For the supervised ML methods, a possible data imbalance must be handled. The aim is to identify as many as possible “real” subscription churns. Incorrectly identifying “non real” churns is not of the highest priority. This focus determines which target metric we are using (Recall vs. Accuracy) for our model. The main target is therefore to understand the behavioral patterns of customers, who are willing to churn and to optimize the churn prevention while reducing the overall cost .

Bonus

Customer lifecycle target groups (cluster), GUI, SQL Database

Methods and Technologies

Preprocessing (Cleaning, EDA), unsupervised learning for clustering, supervised ML classification, advanced methods consisting of ANN (Artificial Neural Networks), CNN

Project Goal and Business Plan

The main goal, is the prediction of churn of subscribers. We want to predict who will churn and when. For the time estimation we want to find out, what a typical timespan is, from subscription start to the date of receipt of the churn. This timespan is an important threshold for when to contact the subscriber and to dissuade the subscriber from churning.

We want to estimate the following: With a probability of xxx percent the subscriber will churn. Then we can combine this probability with the typical timespan we found out to undertake churn prevention actions. We want to give a recommendation when to contact the subscribers.
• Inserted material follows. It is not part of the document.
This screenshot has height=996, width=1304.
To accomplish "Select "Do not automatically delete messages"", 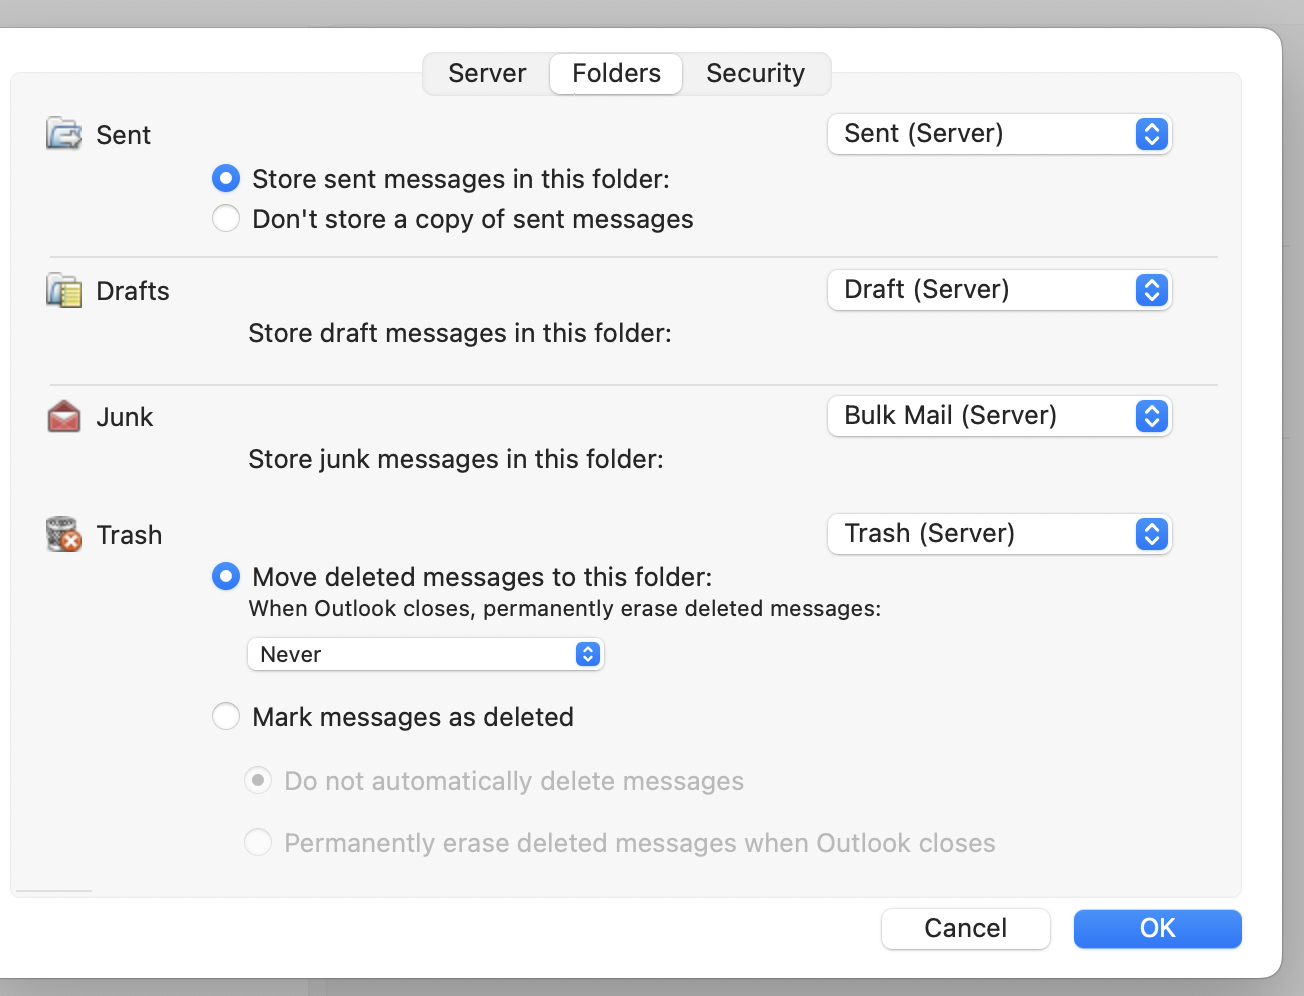I will (x=258, y=780).
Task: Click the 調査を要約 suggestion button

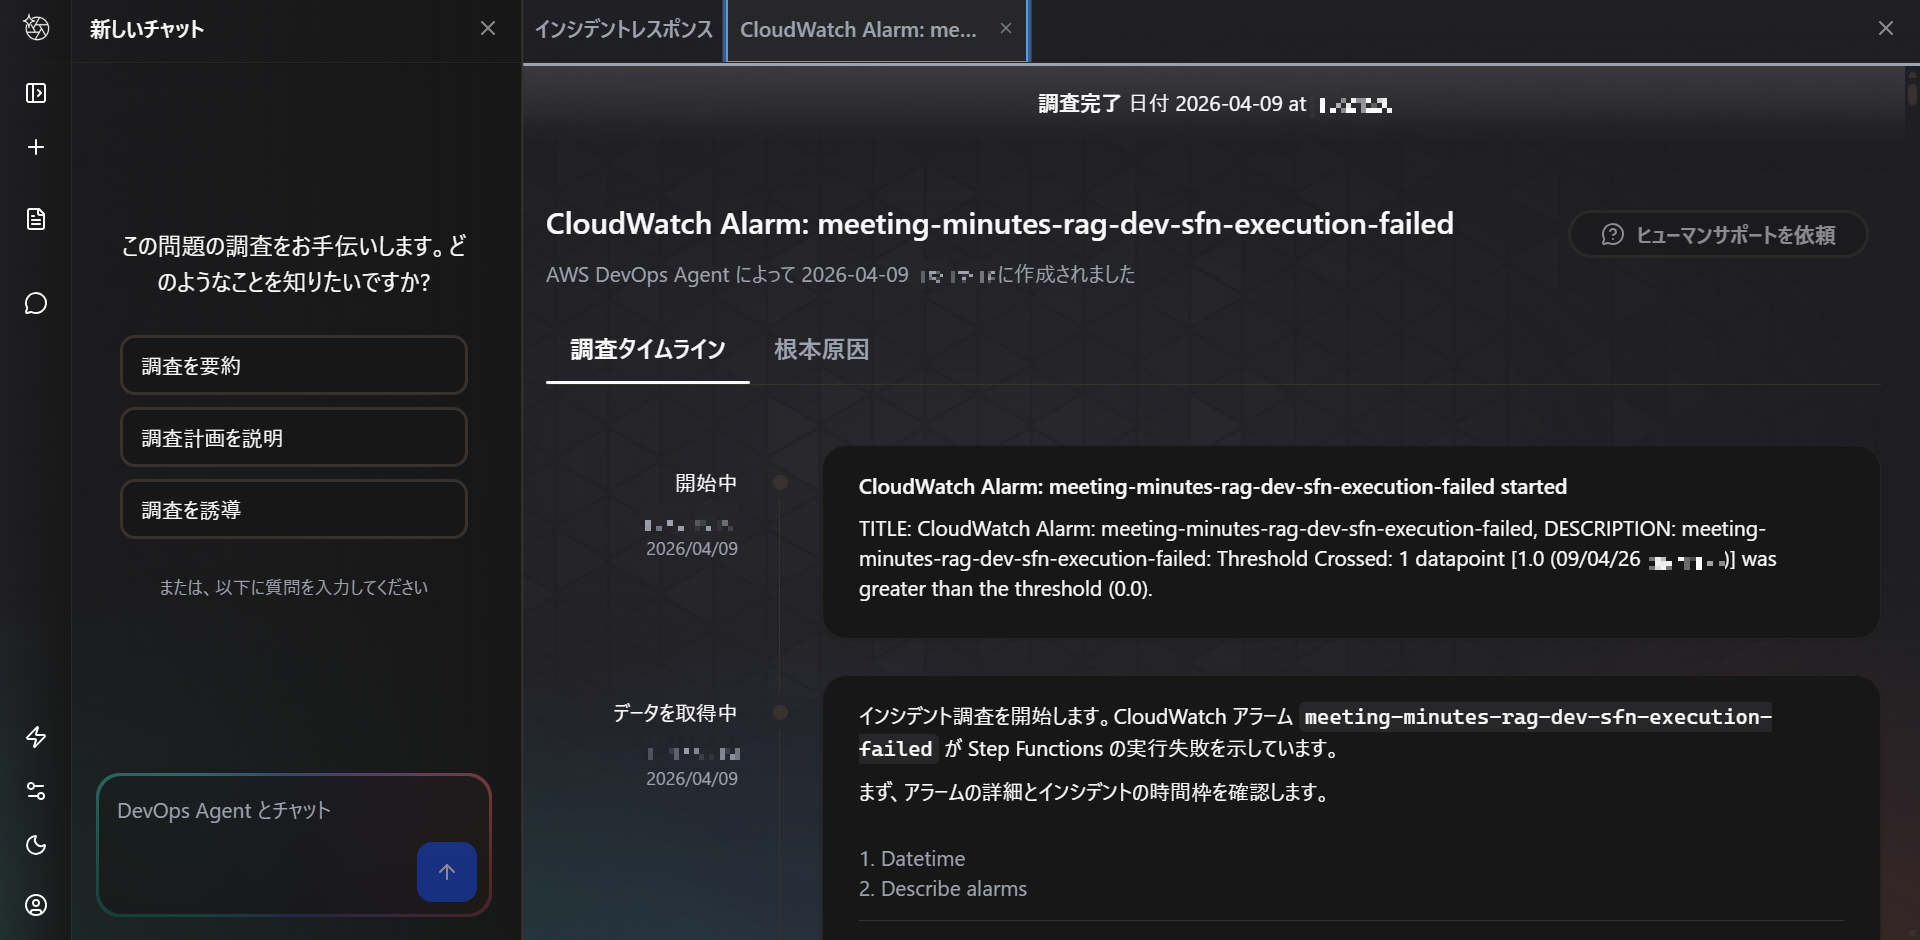Action: (294, 366)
When considering time we also want to investigate user interaction of churns. For this purpose we can consider different time spans:

  • one week (1w),
  • one months (1m),
  • three months (3m),
  • six months (6m).

For these time spans we have data from different user activities related to the date on which the subscription was cancelled.
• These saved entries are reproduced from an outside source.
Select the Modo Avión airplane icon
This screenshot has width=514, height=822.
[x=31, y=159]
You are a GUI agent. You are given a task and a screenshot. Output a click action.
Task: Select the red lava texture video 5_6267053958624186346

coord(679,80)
One question we would like to answer is how often the churn prediction model should be run.

For the developed machine learning the target metric will be recall to identify as few False Negatives as possible. If we don't want to disturb loyal subscribers, the emphasis should be set on the F1 score or accuracy.

Since there is an existing model by Die Zeit which uses logistic regression, we want to achieve a higher score than this baseline model.

When prioritizing which subscriber should be contacted, we can focus on customer values in dependence of how long the customer is a subscriber and how much revenue was already generated.